Code Implementation

class Solution:
    def singleNumber(self, nums):
        ones, twos = 0, 0
        for num in nums:
            ones = (ones ^ num) & ~twos
            twos = (twos ^ num) & ~ones
        return ones
      

class Solution {
public:
    int singleNumber(vector<int>& nums) {
        int ones = 0, twos = 0;
        for (int num : nums) {
            ones = (ones ^ num) & ~twos;
            twos = (twos ^ num) & ~ones;
        }
        return ones;
    }
};
      

class Solution {
    public int singleNumber(int[] nums) {
        int ones = 0, twos = 0;
        for (int num : nums) {
            ones = (ones ^ num) & ~twos;
            twos = (twos ^ num) & ~ones;
        }
        return ones;
    }
}
      

var singleNumber = function(nums) {
    let ones = 0, twos = 0;
    for (let num of nums) {
        ones = (ones ^ num) & ~twos;
        twos = (twos ^ num) & ~ones;
    }
    return ones;
};
      

Problem Description

Given a non-empty array of integers nums, every element appears exactly three times except for one element, which appears exactly once. Find and return the single element that appears only once.

• You must solve the problem in linear runtime complexity and constant extra space.
• Assume there is exactly one solution and you may not modify the input array.

Example:
Input: nums = [2,2,3,2]
Output: 3

Thought Process

At first glance, you might think to use a hash map or dictionary to count the occurrences of each number, then return the one that appears only once. This is straightforward, but it uses extra space proportional to the number of unique elements.

However, the problem requires constant extra space. We need to rethink our approach. Since every number except one appears exactly three times, maybe we can use bitwise operations to track how many times each bit appears across all numbers.

The key insight is: if we sum up each bit position across all numbers, the bits belonging to numbers that appear three times will contribute multiples of three. The bits of the unique number will not. By isolating these, we can reconstruct the single number without extra space.

Solution Approach

To solve this problem efficiently, we use bit manipulation. Here’s how:

1. We maintain two variables, ones and twos, to record the bits that have appeared once and twice, respectively.
2. As we process each number in the array:
   • ones holds the bits which have appeared once so far (but not twice or three times).
   • twos holds the bits which have appeared twice so far (but not three times).
3. For each number, update ones and twos as follows:
   • ones = (ones ^ num) & ~twos: Add bits from num to ones if they haven't appeared in twos.
   • twos = (twos ^ num) & ~ones: Add bits from num to twos if they haven't appeared in ones.
4. This way, once a bit has appeared three times, it is cleared from both ones and twos.
5. At the end, ones contains the unique number that appeared only once.

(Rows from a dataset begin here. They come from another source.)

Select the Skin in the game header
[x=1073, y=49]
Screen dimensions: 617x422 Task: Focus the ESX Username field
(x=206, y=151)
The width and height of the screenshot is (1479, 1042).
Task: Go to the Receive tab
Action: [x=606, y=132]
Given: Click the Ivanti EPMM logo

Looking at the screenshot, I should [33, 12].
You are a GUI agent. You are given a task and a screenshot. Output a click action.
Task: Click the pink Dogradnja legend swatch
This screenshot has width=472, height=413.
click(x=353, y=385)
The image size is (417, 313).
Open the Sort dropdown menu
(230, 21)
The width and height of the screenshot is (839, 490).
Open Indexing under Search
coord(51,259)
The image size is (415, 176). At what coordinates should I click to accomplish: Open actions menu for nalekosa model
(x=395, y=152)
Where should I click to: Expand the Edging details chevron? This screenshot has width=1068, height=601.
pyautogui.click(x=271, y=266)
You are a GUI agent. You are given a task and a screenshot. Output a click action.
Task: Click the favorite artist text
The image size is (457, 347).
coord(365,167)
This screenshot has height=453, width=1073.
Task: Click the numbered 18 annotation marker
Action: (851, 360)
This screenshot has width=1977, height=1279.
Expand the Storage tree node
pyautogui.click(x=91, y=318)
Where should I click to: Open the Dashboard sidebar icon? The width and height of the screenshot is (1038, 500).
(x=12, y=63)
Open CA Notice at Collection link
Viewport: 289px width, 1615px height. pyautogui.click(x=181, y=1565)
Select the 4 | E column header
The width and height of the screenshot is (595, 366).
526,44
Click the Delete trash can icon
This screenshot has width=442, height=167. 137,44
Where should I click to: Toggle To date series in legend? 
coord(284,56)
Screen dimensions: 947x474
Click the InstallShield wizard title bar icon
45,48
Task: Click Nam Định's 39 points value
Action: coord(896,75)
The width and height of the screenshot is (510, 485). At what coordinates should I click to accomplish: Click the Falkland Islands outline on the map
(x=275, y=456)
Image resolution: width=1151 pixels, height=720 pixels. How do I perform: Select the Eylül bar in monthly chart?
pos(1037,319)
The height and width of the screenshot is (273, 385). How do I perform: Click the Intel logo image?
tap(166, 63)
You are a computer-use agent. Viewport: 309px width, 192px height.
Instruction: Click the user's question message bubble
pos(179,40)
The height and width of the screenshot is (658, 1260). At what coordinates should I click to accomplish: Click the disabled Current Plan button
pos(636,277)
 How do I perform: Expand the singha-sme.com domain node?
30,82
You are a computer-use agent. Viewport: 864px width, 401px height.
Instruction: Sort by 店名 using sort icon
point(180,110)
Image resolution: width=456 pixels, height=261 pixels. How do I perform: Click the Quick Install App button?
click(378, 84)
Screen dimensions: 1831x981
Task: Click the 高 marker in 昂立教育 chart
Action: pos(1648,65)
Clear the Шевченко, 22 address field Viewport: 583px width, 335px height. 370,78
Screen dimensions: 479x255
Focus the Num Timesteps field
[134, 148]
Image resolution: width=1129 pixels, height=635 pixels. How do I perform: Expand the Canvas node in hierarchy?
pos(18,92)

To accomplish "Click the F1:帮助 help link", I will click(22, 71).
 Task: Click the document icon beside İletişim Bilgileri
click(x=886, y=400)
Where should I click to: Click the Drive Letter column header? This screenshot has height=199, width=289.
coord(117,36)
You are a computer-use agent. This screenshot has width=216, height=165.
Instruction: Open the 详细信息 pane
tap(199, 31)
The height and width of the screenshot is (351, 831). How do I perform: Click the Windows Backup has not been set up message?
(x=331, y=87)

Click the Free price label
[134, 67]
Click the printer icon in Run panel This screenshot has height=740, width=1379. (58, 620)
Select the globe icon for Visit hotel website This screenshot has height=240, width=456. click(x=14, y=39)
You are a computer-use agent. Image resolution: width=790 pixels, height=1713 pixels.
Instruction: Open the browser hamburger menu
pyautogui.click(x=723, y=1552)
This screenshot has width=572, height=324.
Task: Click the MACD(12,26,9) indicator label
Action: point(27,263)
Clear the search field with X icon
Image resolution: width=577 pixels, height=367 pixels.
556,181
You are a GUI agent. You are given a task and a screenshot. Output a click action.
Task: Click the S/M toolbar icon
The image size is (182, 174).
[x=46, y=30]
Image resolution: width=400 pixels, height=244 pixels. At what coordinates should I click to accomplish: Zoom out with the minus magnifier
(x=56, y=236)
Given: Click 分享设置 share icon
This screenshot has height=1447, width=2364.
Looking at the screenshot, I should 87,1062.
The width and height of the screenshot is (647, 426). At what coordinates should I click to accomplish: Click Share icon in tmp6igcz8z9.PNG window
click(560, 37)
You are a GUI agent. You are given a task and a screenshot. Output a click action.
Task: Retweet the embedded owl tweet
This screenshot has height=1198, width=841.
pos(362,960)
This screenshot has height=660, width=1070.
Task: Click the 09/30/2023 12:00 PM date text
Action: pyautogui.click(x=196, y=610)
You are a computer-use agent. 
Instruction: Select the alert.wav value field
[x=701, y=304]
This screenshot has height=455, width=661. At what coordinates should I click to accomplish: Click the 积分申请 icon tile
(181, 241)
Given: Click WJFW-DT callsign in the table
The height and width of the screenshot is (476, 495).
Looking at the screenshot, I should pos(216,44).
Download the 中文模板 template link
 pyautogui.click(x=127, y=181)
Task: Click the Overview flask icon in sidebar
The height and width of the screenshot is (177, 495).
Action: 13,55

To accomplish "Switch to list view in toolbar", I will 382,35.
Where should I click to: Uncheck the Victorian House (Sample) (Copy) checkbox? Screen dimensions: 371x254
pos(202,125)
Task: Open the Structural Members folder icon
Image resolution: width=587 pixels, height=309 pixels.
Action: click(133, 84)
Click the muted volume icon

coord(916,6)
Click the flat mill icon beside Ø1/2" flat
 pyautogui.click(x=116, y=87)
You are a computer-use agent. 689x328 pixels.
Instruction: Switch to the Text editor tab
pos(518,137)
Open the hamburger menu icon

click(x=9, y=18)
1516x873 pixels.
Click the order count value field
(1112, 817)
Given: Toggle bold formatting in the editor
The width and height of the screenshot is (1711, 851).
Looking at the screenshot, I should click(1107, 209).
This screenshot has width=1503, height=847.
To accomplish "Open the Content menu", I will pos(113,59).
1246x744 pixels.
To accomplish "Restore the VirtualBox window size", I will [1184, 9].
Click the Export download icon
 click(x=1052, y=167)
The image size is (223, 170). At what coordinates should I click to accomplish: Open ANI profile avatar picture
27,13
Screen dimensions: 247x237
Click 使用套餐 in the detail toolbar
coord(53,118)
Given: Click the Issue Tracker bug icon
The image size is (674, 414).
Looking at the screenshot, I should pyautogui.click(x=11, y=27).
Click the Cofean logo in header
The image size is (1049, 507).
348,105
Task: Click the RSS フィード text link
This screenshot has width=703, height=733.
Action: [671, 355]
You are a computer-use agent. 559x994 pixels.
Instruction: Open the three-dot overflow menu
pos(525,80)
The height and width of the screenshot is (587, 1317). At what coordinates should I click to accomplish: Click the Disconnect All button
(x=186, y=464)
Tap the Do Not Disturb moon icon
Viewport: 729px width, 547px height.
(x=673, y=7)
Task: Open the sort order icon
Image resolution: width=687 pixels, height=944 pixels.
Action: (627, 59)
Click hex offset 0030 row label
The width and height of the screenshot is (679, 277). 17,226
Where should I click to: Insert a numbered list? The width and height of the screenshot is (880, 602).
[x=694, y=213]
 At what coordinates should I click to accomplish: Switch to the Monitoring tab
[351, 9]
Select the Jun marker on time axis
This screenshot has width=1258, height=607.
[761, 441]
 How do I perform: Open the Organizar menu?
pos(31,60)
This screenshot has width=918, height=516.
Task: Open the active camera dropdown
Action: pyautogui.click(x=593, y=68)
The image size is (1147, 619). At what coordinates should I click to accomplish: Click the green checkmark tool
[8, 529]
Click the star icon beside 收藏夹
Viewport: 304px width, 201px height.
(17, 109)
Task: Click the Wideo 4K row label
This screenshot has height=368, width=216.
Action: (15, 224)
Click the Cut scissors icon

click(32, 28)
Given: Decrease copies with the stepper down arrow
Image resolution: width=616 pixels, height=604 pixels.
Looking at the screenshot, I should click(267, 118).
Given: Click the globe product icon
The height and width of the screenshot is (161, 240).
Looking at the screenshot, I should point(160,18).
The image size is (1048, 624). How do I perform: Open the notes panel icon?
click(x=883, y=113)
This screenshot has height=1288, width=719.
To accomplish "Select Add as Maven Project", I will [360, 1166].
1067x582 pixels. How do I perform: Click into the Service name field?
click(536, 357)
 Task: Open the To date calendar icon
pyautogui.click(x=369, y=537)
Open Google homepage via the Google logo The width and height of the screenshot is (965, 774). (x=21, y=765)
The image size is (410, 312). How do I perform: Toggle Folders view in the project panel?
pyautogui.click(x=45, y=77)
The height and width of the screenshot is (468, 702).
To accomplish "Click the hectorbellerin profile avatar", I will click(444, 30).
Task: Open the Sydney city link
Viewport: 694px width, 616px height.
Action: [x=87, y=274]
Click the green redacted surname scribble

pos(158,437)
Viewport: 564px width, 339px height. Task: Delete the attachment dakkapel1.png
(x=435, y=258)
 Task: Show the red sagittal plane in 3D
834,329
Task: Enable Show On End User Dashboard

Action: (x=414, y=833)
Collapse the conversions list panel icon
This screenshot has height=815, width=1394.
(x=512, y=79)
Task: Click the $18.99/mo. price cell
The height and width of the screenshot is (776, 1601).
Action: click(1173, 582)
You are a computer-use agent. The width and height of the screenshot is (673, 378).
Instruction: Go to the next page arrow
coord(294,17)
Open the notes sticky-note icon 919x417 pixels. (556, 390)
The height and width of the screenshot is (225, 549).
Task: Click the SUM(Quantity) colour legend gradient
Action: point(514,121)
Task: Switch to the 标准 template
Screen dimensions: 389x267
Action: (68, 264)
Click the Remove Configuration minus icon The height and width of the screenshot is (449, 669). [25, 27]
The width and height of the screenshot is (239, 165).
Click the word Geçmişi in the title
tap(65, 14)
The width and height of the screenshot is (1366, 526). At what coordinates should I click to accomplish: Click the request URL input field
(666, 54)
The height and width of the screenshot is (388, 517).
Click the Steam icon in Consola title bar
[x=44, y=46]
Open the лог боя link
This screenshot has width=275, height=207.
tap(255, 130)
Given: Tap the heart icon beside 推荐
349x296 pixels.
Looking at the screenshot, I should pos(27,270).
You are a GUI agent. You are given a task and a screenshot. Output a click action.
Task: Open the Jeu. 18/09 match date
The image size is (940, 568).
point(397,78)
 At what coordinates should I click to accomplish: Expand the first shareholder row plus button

This method is efficient because it only uses a constant amount of extra space and processes the array in a single pass.

Example Walkthrough

Let's walk through the example nums = [2, 2, 3, 2]:

• Start: ones = 0, twos = 0
• First 2:
  • ones = (0 ^ 2) & ~0 = 2
  • twos = (0 ^ 2) & ~2 = 0
• Second 2:
  • ones = (2 ^ 2) & ~0 = 0
  • twos = (0 ^ 2) & ~0 = 2
• 3:
  • ones = (0 ^ 3) & ~2 = 1
  • twos = (2 ^ 3) & ~1 = 2
• Third 2:
  • ones = (1 ^ 2) & ~2 = 0
  • twos = (2 ^ 2) & ~0 = 0

After processing all numbers, ones = 3. This is the single number that appears only once.

Time and Space Complexity

Brute-force approach:

• Time complexity: O(n), since we would count occurrences for each number using a hash map.
• Space complexity: O(n), due to the storage of counts for each unique number.

• Time complexity: O(n), because we process each element exactly once.
• Space complexity: O(1), since we only use a fixed number of integer variables regardless of input size.

Summary

This problem challenges us to find a unique element in an array where every other element appears three times, using only constant extra space. By leveraging bitwise operations and clever state tracking with two variables, we efficiently isolate the unique number. This method is both space- and time-optimal, demonstrating the power of bit manipulation for specialized counting problems.